─── Dataset

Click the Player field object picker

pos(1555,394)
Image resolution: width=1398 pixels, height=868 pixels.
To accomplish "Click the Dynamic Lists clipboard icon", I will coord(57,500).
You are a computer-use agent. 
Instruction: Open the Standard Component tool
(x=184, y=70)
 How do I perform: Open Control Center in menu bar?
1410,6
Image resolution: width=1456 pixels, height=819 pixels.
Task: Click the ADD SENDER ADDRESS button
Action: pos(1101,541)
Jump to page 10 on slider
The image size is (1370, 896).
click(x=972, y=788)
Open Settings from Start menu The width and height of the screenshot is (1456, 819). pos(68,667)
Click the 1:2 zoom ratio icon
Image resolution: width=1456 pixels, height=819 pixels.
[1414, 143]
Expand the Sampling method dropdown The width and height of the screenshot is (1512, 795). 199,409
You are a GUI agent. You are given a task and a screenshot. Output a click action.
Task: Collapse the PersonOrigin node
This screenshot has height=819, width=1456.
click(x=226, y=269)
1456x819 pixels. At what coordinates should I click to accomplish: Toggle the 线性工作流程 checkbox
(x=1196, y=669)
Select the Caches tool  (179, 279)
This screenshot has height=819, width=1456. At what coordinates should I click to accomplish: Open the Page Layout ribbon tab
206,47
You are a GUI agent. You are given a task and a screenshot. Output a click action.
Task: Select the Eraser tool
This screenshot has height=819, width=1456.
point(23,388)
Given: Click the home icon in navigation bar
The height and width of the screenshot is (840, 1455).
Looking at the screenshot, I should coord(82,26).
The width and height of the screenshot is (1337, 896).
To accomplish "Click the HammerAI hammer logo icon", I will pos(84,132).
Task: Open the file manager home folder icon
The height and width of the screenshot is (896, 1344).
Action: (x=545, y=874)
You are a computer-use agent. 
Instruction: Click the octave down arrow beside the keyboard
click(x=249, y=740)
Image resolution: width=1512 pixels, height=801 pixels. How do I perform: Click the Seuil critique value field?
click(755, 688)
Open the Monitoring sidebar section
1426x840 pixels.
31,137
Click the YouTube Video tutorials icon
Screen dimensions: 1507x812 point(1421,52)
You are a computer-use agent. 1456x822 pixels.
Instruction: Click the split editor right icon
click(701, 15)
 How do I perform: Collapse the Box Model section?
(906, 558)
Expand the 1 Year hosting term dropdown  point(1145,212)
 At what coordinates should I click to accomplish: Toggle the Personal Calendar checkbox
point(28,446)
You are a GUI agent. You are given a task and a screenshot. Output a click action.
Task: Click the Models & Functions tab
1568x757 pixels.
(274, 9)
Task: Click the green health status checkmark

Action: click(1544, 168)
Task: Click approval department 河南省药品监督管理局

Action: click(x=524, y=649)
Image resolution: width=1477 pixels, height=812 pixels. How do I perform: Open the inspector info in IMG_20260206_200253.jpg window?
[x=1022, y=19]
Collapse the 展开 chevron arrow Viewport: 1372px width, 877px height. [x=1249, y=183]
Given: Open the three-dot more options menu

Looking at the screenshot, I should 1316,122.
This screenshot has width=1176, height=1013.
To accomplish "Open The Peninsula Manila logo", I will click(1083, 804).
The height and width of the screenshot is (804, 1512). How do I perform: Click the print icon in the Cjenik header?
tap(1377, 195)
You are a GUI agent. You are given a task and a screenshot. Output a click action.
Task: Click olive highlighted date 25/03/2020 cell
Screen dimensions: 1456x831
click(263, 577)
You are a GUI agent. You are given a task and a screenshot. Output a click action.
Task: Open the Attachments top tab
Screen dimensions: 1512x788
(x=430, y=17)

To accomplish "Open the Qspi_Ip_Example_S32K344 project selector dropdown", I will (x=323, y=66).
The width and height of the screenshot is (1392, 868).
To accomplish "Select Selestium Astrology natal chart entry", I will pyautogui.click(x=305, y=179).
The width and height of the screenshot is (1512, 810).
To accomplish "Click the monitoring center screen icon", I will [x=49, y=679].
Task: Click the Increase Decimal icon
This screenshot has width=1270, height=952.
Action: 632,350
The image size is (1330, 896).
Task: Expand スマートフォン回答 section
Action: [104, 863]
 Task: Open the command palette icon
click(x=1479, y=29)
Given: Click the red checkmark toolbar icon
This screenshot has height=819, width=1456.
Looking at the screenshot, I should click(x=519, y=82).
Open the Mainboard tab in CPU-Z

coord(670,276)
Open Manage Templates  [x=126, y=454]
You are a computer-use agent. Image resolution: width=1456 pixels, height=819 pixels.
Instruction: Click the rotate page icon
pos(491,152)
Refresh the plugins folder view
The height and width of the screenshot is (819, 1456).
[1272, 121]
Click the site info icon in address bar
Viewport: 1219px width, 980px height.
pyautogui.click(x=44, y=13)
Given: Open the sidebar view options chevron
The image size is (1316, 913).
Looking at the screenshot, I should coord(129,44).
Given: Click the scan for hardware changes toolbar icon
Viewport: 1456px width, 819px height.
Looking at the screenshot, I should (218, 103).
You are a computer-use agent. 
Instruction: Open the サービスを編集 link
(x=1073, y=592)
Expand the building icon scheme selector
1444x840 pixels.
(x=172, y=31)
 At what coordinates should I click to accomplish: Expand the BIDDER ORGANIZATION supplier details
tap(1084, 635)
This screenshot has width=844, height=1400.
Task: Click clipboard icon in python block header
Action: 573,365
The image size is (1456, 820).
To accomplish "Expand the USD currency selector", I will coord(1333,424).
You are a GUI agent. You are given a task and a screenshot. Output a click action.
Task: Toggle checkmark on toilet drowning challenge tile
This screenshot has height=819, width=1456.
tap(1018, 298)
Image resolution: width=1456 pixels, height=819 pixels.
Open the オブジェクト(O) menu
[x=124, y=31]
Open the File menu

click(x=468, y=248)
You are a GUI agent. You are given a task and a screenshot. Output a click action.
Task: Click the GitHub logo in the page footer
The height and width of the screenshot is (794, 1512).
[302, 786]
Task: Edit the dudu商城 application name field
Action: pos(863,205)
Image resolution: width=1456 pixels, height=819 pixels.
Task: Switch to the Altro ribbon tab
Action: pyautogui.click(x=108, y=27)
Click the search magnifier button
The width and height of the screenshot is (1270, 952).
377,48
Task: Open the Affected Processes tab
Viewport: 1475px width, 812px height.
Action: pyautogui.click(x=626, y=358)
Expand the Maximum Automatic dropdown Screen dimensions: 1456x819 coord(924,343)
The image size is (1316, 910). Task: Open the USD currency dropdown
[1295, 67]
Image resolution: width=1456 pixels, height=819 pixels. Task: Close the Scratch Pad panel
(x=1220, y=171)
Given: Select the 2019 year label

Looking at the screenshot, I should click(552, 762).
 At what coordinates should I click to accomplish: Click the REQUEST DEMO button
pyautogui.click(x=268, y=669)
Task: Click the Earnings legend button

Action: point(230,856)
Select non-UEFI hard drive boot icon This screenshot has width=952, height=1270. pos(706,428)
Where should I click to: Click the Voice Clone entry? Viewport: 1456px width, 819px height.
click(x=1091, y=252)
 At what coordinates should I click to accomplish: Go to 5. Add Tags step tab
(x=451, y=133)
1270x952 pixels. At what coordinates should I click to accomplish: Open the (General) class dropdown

──────

◆ **Activity**
Write out the listing once more, matching it exactly.

◆ **Task output**
Click the Player field object picker

pos(1555,394)
Image resolution: width=1398 pixels, height=868 pixels.
To accomplish "Click the Dynamic Lists clipboard icon", I will coord(57,500).
You are a computer-use agent. 
Instruction: Open the Standard Component tool
(x=184, y=70)
 How do I perform: Open Control Center in menu bar?
1410,6
Image resolution: width=1456 pixels, height=819 pixels.
Task: Click the ADD SENDER ADDRESS button
Action: pos(1101,541)
Jump to page 10 on slider
The image size is (1370, 896).
click(x=972, y=788)
Open Settings from Start menu The width and height of the screenshot is (1456, 819). pos(68,667)
Click the 1:2 zoom ratio icon
Image resolution: width=1456 pixels, height=819 pixels.
[1414, 143]
Expand the Sampling method dropdown The width and height of the screenshot is (1512, 795). 199,409
You are a GUI agent. You are given a task and a screenshot. Output a click action.
Task: Collapse the PersonOrigin node
This screenshot has height=819, width=1456.
click(x=226, y=269)
1456x819 pixels. At what coordinates should I click to accomplish: Toggle the 线性工作流程 checkbox
(x=1196, y=669)
Select the Caches tool  (179, 279)
This screenshot has height=819, width=1456. At what coordinates should I click to accomplish: Open the Page Layout ribbon tab
206,47
You are a GUI agent. You are given a task and a screenshot. Output a click action.
Task: Select the Eraser tool
This screenshot has height=819, width=1456.
point(23,388)
Given: Click the home icon in navigation bar
The height and width of the screenshot is (840, 1455).
Looking at the screenshot, I should coord(82,26).
The width and height of the screenshot is (1337, 896).
To accomplish "Click the HammerAI hammer logo icon", I will pos(84,132).
Task: Open the file manager home folder icon
The height and width of the screenshot is (896, 1344).
Action: (x=545, y=874)
You are a computer-use agent. 
Instruction: Click the octave down arrow beside the keyboard
click(x=249, y=740)
Image resolution: width=1512 pixels, height=801 pixels. How do I perform: Click the Seuil critique value field?
click(755, 688)
Open the Monitoring sidebar section
1426x840 pixels.
31,137
Click the YouTube Video tutorials icon
Screen dimensions: 1507x812 point(1421,52)
You are a computer-use agent. 1456x822 pixels.
Instruction: Click the split editor right icon
click(701, 15)
 How do I perform: Collapse the Box Model section?
(906, 558)
Expand the 1 Year hosting term dropdown  point(1145,212)
 At what coordinates should I click to accomplish: Toggle the Personal Calendar checkbox
point(28,446)
You are a GUI agent. You are given a task and a screenshot. Output a click action.
Task: Click the Models & Functions tab
1568x757 pixels.
(274, 9)
Task: Click the green health status checkmark

Action: click(1544, 168)
Task: Click approval department 河南省药品监督管理局

Action: click(x=524, y=649)
Image resolution: width=1477 pixels, height=812 pixels. How do I perform: Open the inspector info in IMG_20260206_200253.jpg window?
[x=1022, y=19]
Collapse the 展开 chevron arrow Viewport: 1372px width, 877px height. [x=1249, y=183]
Given: Open the three-dot more options menu

Looking at the screenshot, I should 1316,122.
This screenshot has width=1176, height=1013.
To accomplish "Open The Peninsula Manila logo", I will click(1083, 804).
The height and width of the screenshot is (804, 1512). How do I perform: Click the print icon in the Cjenik header?
tap(1377, 195)
You are a GUI agent. You are given a task and a screenshot. Output a click action.
Task: Click olive highlighted date 25/03/2020 cell
Screen dimensions: 1456x831
click(263, 577)
You are a GUI agent. You are given a task and a screenshot. Output a click action.
Task: Open the Attachments top tab
Screen dimensions: 1512x788
(x=430, y=17)

To accomplish "Open the Qspi_Ip_Example_S32K344 project selector dropdown", I will (x=323, y=66).
The width and height of the screenshot is (1392, 868).
To accomplish "Select Selestium Astrology natal chart entry", I will pyautogui.click(x=305, y=179).
The width and height of the screenshot is (1512, 810).
To accomplish "Click the monitoring center screen icon", I will [x=49, y=679].
Task: Click the Increase Decimal icon
This screenshot has width=1270, height=952.
Action: 632,350
The image size is (1330, 896).
Task: Expand スマートフォン回答 section
Action: [104, 863]
 Task: Open the command palette icon
click(x=1479, y=29)
Given: Click the red checkmark toolbar icon
This screenshot has height=819, width=1456.
Looking at the screenshot, I should click(x=519, y=82).
Open the Mainboard tab in CPU-Z

coord(670,276)
Open Manage Templates  [x=126, y=454]
You are a computer-use agent. Image resolution: width=1456 pixels, height=819 pixels.
Instruction: Click the rotate page icon
pos(491,152)
Refresh the plugins folder view
The height and width of the screenshot is (819, 1456).
[1272, 121]
Click the site info icon in address bar
Viewport: 1219px width, 980px height.
pyautogui.click(x=44, y=13)
Given: Open the sidebar view options chevron
The image size is (1316, 913).
Looking at the screenshot, I should coord(129,44).
Given: Click the scan for hardware changes toolbar icon
Viewport: 1456px width, 819px height.
Looking at the screenshot, I should (218, 103).
You are a computer-use agent. 
Instruction: Open the サービスを編集 link
(x=1073, y=592)
Expand the building icon scheme selector
1444x840 pixels.
(x=172, y=31)
 At what coordinates should I click to accomplish: Expand the BIDDER ORGANIZATION supplier details
tap(1084, 635)
This screenshot has width=844, height=1400.
Task: Click clipboard icon in python block header
Action: 573,365
The image size is (1456, 820).
To accomplish "Expand the USD currency selector", I will coord(1333,424).
You are a GUI agent. You are given a task and a screenshot. Output a click action.
Task: Toggle checkmark on toilet drowning challenge tile
This screenshot has height=819, width=1456.
tap(1018, 298)
Image resolution: width=1456 pixels, height=819 pixels.
Open the オブジェクト(O) menu
[x=124, y=31]
Open the File menu

click(x=468, y=248)
You are a GUI agent. You are given a task and a screenshot. Output a click action.
Task: Click the GitHub logo in the page footer
The height and width of the screenshot is (794, 1512).
[302, 786]
Task: Edit the dudu商城 application name field
Action: pos(863,205)
Image resolution: width=1456 pixels, height=819 pixels.
Task: Switch to the Altro ribbon tab
Action: pyautogui.click(x=108, y=27)
Click the search magnifier button
The width and height of the screenshot is (1270, 952).
377,48
Task: Open the Affected Processes tab
Viewport: 1475px width, 812px height.
Action: pyautogui.click(x=626, y=358)
Expand the Maximum Automatic dropdown Screen dimensions: 1456x819 coord(924,343)
The image size is (1316, 910). Task: Open the USD currency dropdown
[1295, 67]
Image resolution: width=1456 pixels, height=819 pixels. Task: Close the Scratch Pad panel
(x=1220, y=171)
Given: Select the 2019 year label

Looking at the screenshot, I should click(552, 762).
 At what coordinates should I click to accomplish: Click the REQUEST DEMO button
pyautogui.click(x=268, y=669)
Task: Click the Earnings legend button

Action: point(230,856)
Select non-UEFI hard drive boot icon This screenshot has width=952, height=1270. pos(706,428)
Where should I click to: Click the Voice Clone entry? Viewport: 1456px width, 819px height.
click(x=1091, y=252)
 At what coordinates should I click to accomplish: Go to 5. Add Tags step tab
(x=451, y=133)
1270x952 pixels. At what coordinates should I click to accomplish: Open the (General) class dropdown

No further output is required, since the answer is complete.